Principal Observability Architect

Posted 11 Days Ago
Be an Early Applicant
Hiring Remotely in Orlando, FL
Remote or Hybrid
Senior level
Artificial Intelligence • Cloud • HR Tech • Information Technology • Productivity • Software • Automation
We're putting AI to work for people.
The Role
This role involves architecting a multi-tenant Observability Platform-as-a-Service, ensuring real-time monitoring, developer enablement, and integrating AI for enhanced observability and reporting. It requires deep technical leadership and expertise in telemetry and observability systems.
Summary Generated by Built In
Company Description
It all started in sunny San Diego, California in 2004 when a visionary engineer, Fred Luddy, saw the potential to transform how we work. Fast forward to today - ServiceNow stands as a global market leader, bringing innovative AI-enhanced technology to over 8,100 customers, including 85% of the Fortune 500®. Our intelligent cloud-based platform seamlessly connects people, systems, and processes to empower organizations to find smarter, faster, and better ways to work. But this is just the beginning of our journey. Join us as we pursue our purpose to make the world work better for everyone.
Job Description
We are seeking a Principal Observability Architect to lead the strategic architecture, evolution, and operationalization of a modern, multi-tenant Observability Platform-as-a-Service (OPaaS) tailored for a hybrid on-prem and cloud-native SaaS product.
You will architect a cloud-agnostic, federated observability platform that supports real-time monitoring, advanced telemetry pipelines, and AI-powered insights to ensure platform reliability, developer productivity, and exceptional customer experiences. This role combines deep technical leadership with a strong focus on developer enablement, platform resiliency, and data governance.
What you get to do in this role:
Platform Architecture & Strategy
  • Lead architecture and roadmap for a multi-region, multi-cloud, multi-tenant observability platform scalable across diverse customer environments and service boundaries.
  • Architect near real-time telemetry ingestion pipelines with low-latency guarantees (seconds) using a mix of streaming and batch processing technologies.
  • Define observability blueprints including telemetry SLAs, data contracts, tenant data isolation, and cost-aware retention strategies for high-cardinality data.
  • Ensure observability systems are cloud-native and container-aware, supporting environments built on Kubernetes, service meshes, and serverless components.

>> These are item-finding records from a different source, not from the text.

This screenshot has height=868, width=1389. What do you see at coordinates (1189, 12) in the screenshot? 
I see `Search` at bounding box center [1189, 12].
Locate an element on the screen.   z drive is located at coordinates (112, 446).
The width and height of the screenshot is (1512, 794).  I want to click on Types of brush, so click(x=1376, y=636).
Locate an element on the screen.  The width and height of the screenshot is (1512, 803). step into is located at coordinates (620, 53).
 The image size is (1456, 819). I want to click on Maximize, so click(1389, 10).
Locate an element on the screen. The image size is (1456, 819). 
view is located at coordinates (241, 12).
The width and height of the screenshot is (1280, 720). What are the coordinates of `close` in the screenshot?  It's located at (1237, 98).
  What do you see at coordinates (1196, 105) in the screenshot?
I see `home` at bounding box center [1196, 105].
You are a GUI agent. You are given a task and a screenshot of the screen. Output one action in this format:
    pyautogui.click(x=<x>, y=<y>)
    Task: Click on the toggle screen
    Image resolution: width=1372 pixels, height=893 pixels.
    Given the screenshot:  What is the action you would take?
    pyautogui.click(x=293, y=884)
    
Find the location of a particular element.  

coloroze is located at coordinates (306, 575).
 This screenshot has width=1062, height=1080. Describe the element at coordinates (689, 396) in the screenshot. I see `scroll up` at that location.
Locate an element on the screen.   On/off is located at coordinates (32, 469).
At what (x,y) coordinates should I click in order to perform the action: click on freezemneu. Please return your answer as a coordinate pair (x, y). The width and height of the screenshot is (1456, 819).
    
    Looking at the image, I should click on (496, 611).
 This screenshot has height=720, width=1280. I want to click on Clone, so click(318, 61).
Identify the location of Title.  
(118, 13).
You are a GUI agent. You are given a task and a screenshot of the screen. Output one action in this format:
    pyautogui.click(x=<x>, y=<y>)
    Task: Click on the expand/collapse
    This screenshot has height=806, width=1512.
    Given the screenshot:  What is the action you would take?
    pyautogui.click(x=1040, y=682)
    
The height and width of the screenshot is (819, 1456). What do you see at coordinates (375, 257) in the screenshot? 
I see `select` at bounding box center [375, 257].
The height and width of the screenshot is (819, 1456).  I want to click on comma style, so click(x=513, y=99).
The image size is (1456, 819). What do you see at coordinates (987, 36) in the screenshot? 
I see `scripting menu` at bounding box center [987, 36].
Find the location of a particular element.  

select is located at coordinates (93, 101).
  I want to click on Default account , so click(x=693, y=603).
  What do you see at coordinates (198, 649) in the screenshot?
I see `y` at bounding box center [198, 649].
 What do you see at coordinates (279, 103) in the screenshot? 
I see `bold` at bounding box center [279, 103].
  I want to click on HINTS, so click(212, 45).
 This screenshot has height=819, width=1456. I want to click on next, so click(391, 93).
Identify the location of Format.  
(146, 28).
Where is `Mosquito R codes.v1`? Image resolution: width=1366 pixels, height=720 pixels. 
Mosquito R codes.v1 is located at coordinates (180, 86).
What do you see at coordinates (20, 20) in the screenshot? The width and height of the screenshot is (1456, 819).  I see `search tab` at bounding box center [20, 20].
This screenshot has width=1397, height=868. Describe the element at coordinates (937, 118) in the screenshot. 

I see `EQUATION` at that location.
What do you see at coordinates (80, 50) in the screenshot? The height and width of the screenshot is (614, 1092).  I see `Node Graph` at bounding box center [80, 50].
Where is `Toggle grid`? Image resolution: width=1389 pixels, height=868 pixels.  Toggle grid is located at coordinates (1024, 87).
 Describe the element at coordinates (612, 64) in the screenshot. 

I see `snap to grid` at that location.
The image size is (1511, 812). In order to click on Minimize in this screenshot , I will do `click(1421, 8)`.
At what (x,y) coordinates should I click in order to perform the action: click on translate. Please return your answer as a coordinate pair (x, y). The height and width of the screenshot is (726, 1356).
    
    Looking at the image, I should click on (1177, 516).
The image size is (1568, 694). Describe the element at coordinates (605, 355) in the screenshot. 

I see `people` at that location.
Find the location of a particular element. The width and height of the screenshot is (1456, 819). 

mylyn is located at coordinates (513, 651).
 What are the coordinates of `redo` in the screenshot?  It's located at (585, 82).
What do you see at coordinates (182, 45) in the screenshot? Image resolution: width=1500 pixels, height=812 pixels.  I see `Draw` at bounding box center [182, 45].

Real-Time Monitoring & Detection
  • Design and implement real-time metrics, logs, traces, and event pipelines with technologies such as:
    • VictoriaMetrics, Prometheus, Grafana, Alertmanager
    • Cribl Stream and Edge for dynamic routing and filtering
    • VictoriaLogs for structured log analysis
  • Embed real-time anomaly detection and signal correlation, with context-aware alerting to reduce noise and MTTR.
  • Integrate with alerting and incident response tools (PagerDuty, Slack, ServiceNow) for automated incident routing and contextual enrichment.
  • Ensure observability of synthetic probes, end-user transactions, and critical SLOs with per-tenant granularity.

Instrumentation, Developer Enablement & CI/CD Integration
  • Standardize OpenTelemetry instrumentation across all services with prebuilt SDKs, language libraries, and semantic conventions.
  • Architect OpenTelemetry deployment patterns (agent-based, sidecar, collector pipelines) with support for Kubernetes, Lambda, and edge environments.
  • Embed observability validation gates into CI/CD workflows (e.g., GitHub Actions, GitLab CI) to enforce telemetry compliance before production rollout.
  • Provide self-service tools, templates, and training to enable developer teams to adopt observability by default.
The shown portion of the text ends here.